[SELECTED TEXT Boundary: Start]

Top scientists from leading academic centers are banding together to answer a key question about the root cause of long COVID – whether fragments of the coronavirus persist in the tissues of some individuals.
The effort, known as the Long Covid Research Initiative, aims to streamline research and quickly pivot to clinical trials of potential treatments. By sharing diverse skill sets and resources, the group hopes to uncover the scientific underpinnings of the disease and use that to design evidence-based trials.
Long COVID is a complex, poorly understood, disabling condition that can last for many months after an initial COVID infection, leaving many of its sufferers unable to work. It affects nearly one in five American adults who have had COVID, according to the U.S. Centers for Disease Control and Prevention.
The initiative is backed by an initial $15 million from Balvi, a scientific investment fund formed by Vitalik Buterin, co-founder of the blockchain platform Ethereum.
It includes scientists from Harvard University, Stanford University, the University of California, San Francisco, Yale University and the J. Craig Venter Institute.
“The first thing you need to understand in long COVID is if patients still have the virus in them or not,” said Dr. Amy Proal of the nonprofit PolyBio Research Foundation, an expert in infection-associated chronic disease who will serve as chief scientific officer of the initiative.

[SELECTED TEXT Boundary: End]
[DATA SHOWN Boundary: Start]

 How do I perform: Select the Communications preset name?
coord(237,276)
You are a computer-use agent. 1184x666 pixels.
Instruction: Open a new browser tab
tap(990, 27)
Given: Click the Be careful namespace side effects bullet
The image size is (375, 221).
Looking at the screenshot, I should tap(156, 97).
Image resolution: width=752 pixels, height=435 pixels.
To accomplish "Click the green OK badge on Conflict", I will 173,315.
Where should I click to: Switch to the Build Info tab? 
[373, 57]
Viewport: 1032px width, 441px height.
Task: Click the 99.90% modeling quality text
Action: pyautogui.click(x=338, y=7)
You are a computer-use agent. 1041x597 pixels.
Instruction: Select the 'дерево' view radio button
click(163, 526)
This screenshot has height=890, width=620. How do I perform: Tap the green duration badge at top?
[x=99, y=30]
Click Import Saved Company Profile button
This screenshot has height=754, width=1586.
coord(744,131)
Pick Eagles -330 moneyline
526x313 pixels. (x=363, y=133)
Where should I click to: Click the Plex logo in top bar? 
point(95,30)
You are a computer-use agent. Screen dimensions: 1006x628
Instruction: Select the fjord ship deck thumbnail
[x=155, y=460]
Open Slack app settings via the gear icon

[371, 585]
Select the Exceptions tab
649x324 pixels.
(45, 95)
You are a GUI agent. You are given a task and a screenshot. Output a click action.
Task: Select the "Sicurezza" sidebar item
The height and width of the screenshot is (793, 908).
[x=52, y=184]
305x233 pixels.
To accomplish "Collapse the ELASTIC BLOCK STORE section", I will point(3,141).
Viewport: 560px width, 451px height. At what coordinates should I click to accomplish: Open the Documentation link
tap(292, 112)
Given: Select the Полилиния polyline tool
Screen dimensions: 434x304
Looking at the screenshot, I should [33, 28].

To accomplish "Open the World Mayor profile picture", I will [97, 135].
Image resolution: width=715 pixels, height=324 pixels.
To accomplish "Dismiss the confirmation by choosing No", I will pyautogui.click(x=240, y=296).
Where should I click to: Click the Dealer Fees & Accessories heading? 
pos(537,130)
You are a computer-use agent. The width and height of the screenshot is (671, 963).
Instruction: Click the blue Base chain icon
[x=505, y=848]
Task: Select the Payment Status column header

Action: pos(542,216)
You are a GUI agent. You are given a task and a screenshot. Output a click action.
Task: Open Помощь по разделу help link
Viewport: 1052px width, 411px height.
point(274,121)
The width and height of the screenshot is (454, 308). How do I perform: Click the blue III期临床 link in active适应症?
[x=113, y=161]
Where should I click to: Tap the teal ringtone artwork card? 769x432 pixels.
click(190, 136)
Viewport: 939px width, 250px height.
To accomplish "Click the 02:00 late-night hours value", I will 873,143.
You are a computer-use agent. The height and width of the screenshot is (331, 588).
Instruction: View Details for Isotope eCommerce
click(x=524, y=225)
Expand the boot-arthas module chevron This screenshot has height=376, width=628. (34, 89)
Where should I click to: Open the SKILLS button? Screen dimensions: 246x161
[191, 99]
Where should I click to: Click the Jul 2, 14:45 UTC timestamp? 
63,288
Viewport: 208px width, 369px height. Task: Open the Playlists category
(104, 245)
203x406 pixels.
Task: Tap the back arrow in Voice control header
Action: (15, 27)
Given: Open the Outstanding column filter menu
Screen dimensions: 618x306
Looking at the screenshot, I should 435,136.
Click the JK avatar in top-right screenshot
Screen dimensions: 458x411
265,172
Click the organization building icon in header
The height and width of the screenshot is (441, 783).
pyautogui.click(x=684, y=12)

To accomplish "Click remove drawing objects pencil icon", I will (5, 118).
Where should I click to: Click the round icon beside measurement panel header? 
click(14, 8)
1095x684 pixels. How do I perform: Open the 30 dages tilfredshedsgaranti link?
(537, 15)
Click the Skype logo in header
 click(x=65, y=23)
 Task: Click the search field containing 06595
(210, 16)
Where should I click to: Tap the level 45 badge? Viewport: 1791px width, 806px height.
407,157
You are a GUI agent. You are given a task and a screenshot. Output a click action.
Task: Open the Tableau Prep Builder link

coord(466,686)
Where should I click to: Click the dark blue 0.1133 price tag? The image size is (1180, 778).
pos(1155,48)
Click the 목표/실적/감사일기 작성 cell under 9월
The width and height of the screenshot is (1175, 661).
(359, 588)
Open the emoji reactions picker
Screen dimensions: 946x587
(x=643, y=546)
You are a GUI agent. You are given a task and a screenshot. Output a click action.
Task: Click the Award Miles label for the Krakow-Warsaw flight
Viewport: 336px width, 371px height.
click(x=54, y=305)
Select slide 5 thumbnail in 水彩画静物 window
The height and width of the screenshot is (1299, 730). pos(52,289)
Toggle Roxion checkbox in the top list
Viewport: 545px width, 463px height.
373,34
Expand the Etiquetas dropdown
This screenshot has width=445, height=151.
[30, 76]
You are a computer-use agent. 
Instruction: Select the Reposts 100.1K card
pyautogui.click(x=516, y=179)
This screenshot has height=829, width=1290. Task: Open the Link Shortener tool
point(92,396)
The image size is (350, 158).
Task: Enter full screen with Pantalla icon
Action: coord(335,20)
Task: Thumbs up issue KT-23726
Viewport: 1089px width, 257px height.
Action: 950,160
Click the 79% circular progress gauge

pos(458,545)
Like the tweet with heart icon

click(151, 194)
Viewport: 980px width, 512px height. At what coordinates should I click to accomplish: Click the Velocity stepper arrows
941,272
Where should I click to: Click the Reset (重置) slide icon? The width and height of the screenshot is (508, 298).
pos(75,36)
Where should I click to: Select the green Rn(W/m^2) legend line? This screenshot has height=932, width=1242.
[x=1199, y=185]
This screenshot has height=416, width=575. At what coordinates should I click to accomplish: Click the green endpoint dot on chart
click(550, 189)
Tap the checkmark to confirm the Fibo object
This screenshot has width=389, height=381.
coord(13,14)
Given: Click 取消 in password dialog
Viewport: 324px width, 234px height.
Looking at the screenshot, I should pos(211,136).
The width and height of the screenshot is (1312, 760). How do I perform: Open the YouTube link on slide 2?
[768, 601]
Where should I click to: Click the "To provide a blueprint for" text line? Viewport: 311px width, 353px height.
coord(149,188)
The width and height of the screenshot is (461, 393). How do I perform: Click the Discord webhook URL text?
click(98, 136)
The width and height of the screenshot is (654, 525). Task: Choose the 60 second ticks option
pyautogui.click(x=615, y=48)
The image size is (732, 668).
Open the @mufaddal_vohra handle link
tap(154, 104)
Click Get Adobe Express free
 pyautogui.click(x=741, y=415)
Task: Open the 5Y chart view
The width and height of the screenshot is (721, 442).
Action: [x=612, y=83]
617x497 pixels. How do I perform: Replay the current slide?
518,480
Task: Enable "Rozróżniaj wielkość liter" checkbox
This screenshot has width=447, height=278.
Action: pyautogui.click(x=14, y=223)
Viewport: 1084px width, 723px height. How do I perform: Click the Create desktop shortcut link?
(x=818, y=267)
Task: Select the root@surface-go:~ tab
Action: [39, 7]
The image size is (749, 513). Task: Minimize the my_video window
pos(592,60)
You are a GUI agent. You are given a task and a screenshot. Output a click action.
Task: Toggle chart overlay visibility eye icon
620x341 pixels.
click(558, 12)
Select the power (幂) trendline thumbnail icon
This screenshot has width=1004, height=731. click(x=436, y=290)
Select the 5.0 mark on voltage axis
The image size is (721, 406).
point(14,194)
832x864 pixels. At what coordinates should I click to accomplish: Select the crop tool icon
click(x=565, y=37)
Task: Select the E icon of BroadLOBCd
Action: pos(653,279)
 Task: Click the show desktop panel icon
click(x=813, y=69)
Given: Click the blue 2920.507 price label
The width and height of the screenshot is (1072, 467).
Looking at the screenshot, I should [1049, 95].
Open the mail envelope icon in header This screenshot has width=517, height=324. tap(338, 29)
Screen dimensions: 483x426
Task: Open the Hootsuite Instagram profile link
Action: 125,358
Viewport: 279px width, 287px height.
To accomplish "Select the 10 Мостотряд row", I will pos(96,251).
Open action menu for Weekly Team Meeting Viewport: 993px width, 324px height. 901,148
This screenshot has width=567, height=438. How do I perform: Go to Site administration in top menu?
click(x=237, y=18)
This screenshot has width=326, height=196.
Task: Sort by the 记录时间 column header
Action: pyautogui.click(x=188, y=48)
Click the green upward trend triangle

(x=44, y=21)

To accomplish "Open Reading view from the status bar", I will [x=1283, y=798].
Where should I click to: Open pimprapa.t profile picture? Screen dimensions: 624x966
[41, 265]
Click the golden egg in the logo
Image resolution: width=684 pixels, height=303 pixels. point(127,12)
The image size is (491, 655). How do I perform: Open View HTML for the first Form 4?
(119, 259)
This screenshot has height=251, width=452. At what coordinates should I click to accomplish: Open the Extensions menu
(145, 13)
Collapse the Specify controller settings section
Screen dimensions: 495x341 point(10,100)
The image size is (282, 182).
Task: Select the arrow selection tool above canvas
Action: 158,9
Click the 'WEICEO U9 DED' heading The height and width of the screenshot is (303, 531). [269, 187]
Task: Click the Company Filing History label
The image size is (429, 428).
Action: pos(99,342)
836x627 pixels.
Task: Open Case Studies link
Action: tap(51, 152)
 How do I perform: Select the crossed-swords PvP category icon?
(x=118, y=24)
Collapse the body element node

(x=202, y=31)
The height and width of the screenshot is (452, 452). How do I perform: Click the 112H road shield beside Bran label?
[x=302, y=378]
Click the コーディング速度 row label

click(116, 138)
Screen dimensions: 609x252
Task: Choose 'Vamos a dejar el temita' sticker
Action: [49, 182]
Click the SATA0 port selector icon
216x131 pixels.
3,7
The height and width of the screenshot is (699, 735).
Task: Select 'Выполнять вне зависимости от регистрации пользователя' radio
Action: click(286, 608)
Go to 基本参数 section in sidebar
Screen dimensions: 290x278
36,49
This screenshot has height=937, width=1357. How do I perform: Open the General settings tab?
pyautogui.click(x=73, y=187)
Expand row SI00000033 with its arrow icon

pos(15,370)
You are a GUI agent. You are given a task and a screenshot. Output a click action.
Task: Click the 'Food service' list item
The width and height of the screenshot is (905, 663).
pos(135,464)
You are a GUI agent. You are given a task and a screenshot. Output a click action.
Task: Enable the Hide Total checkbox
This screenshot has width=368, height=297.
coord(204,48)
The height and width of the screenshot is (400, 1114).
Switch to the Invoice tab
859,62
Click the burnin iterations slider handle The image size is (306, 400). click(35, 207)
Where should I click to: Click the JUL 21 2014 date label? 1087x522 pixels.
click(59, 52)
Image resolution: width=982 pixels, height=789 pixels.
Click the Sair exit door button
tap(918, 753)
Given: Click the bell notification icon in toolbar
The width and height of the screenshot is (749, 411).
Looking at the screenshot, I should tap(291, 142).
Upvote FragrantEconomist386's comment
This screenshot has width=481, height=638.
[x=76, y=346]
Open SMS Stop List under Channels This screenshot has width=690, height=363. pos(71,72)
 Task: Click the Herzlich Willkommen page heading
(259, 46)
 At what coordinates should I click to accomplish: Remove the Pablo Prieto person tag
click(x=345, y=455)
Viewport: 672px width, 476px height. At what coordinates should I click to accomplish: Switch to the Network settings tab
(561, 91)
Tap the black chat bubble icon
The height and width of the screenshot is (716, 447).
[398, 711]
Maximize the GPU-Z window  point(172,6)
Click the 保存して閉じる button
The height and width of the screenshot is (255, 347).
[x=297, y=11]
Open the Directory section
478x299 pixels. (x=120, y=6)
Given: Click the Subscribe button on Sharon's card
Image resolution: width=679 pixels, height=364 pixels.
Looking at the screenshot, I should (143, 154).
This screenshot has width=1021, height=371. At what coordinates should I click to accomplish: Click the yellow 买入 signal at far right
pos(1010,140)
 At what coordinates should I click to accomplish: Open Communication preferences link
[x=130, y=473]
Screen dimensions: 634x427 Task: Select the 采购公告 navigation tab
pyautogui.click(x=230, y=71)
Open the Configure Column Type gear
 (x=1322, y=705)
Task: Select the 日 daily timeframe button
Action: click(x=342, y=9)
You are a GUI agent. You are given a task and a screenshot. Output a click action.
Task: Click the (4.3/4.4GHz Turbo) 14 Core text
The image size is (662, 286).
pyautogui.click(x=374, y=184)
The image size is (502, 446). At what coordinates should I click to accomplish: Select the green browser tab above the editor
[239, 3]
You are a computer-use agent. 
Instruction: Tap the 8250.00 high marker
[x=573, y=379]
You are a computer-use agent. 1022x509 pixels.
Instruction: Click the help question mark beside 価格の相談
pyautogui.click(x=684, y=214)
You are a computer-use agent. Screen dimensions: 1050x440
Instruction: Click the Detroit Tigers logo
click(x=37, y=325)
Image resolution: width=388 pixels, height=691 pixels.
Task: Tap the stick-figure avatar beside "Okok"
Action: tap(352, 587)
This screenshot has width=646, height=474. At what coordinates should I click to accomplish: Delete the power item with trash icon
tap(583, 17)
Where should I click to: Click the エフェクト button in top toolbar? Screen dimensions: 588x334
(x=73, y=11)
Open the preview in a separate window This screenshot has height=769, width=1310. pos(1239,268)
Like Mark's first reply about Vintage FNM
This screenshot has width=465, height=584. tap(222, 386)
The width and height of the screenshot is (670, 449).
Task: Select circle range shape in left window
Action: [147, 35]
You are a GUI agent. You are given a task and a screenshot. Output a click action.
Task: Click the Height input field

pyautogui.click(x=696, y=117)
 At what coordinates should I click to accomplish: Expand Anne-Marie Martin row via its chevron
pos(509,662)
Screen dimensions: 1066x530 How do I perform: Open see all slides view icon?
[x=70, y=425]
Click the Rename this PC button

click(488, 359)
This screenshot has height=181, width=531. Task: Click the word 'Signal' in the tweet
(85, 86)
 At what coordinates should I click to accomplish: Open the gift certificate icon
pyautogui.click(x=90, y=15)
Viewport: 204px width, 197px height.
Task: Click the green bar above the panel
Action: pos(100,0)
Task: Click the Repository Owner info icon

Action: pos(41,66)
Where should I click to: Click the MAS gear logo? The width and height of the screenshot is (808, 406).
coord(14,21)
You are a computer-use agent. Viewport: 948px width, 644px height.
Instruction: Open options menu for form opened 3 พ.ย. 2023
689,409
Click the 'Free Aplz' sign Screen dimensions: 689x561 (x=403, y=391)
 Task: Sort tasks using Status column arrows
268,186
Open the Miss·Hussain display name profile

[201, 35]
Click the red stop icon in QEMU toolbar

[DATA SHOWN Boundary: End]

TASK STATEMENT: From the long COVID article above, return the stretch from "The initiative is" through "blockchain platform Ethereum." word for word.

WRITTEN SOLUTION:
The initiative is backed by an initial $15 million from Balvi, a scientific investment fund formed by Vitalik Buterin, co-founder of the blockchain platform Ethereum.